▸ **Work to be completed**
Set down again exactly the lines of the listing below that fall between the line holding "750x432 pixels. How" and the line holding "Instruction: Click the Blacklist", inclusive.

————————

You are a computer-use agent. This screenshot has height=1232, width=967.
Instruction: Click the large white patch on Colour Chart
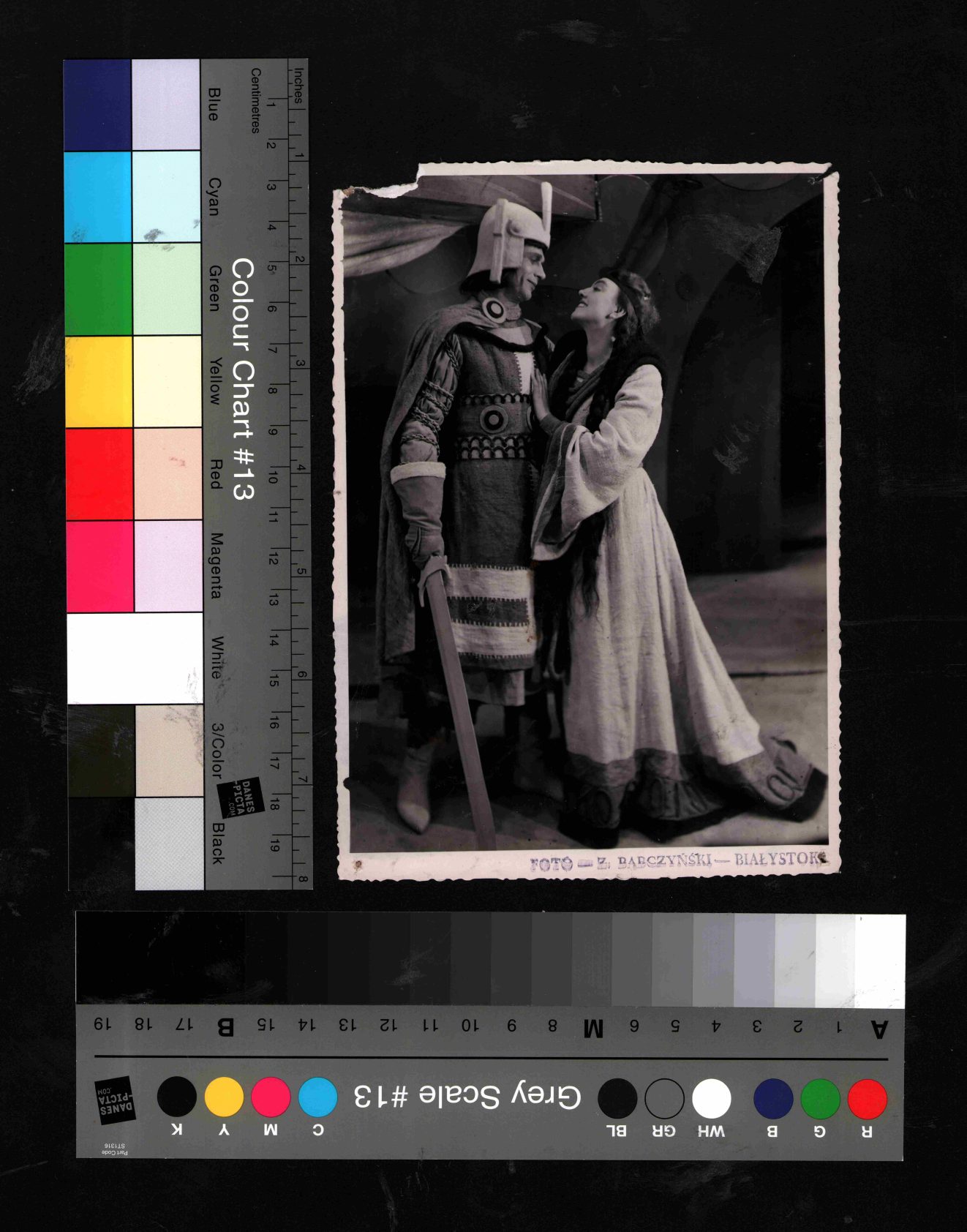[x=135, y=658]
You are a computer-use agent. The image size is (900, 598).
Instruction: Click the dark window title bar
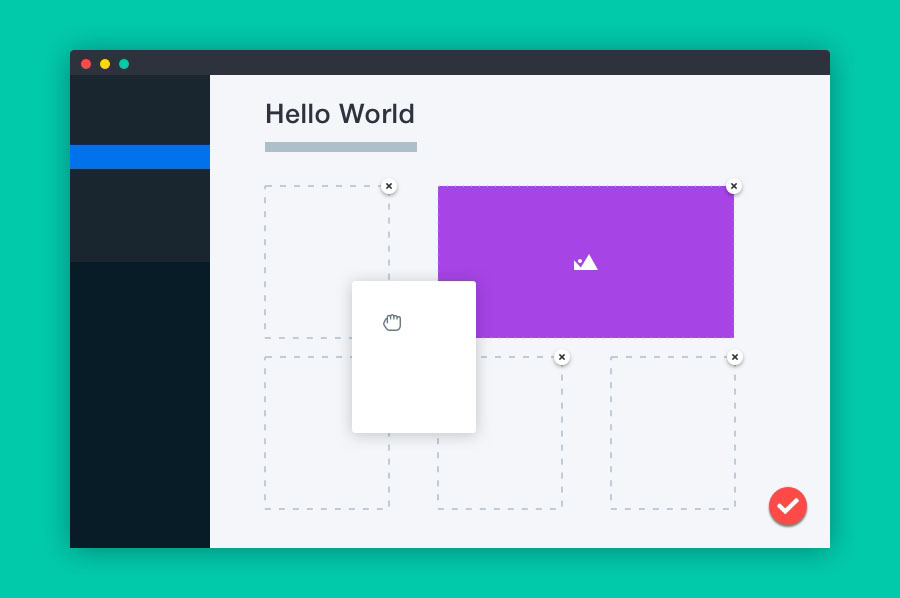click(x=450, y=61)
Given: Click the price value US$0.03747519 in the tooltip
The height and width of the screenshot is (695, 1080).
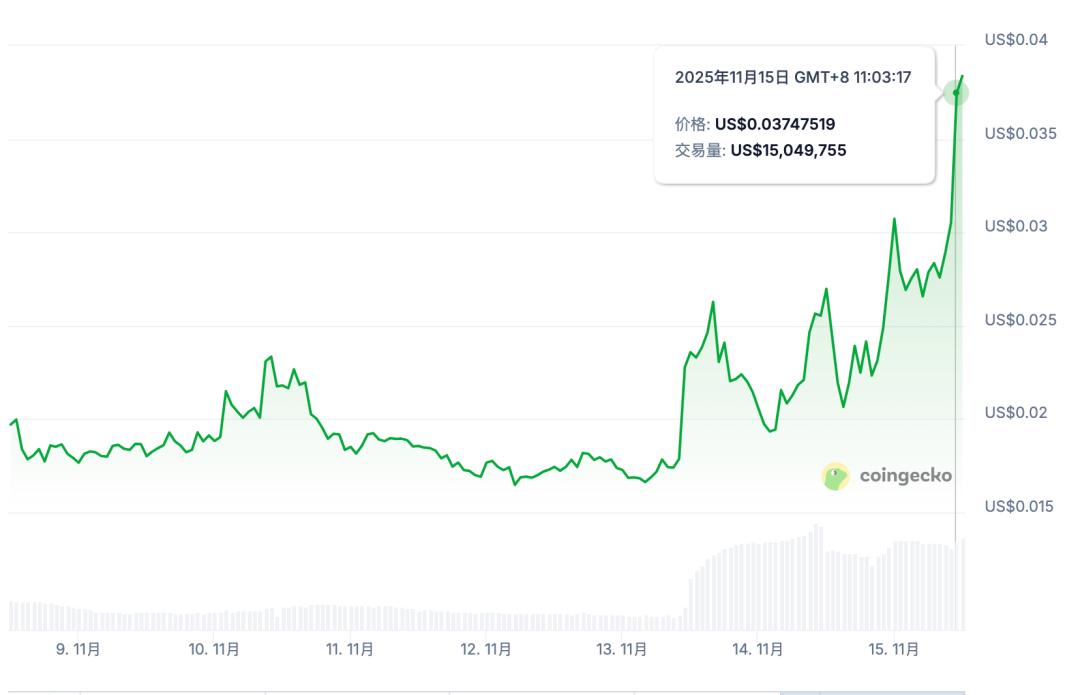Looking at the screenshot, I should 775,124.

————————

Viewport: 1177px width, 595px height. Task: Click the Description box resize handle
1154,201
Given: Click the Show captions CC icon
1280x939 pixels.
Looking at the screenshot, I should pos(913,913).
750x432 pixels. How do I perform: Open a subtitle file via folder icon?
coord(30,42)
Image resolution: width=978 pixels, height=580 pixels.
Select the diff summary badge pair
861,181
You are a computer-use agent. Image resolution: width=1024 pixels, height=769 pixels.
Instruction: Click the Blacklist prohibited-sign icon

————————

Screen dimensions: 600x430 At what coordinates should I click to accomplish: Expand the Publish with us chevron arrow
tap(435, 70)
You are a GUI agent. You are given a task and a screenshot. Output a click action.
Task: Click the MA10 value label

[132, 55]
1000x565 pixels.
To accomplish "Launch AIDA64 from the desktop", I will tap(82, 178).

————————

▸ **Answer to this task**
750x432 pixels. How do I perform: Open a subtitle file via folder icon?
coord(30,42)
Image resolution: width=978 pixels, height=580 pixels.
Select the diff summary badge pair
861,181
You are a computer-use agent. Image resolution: width=1024 pixels, height=769 pixels.
Instruction: Click the Blacklist prohibited-sign icon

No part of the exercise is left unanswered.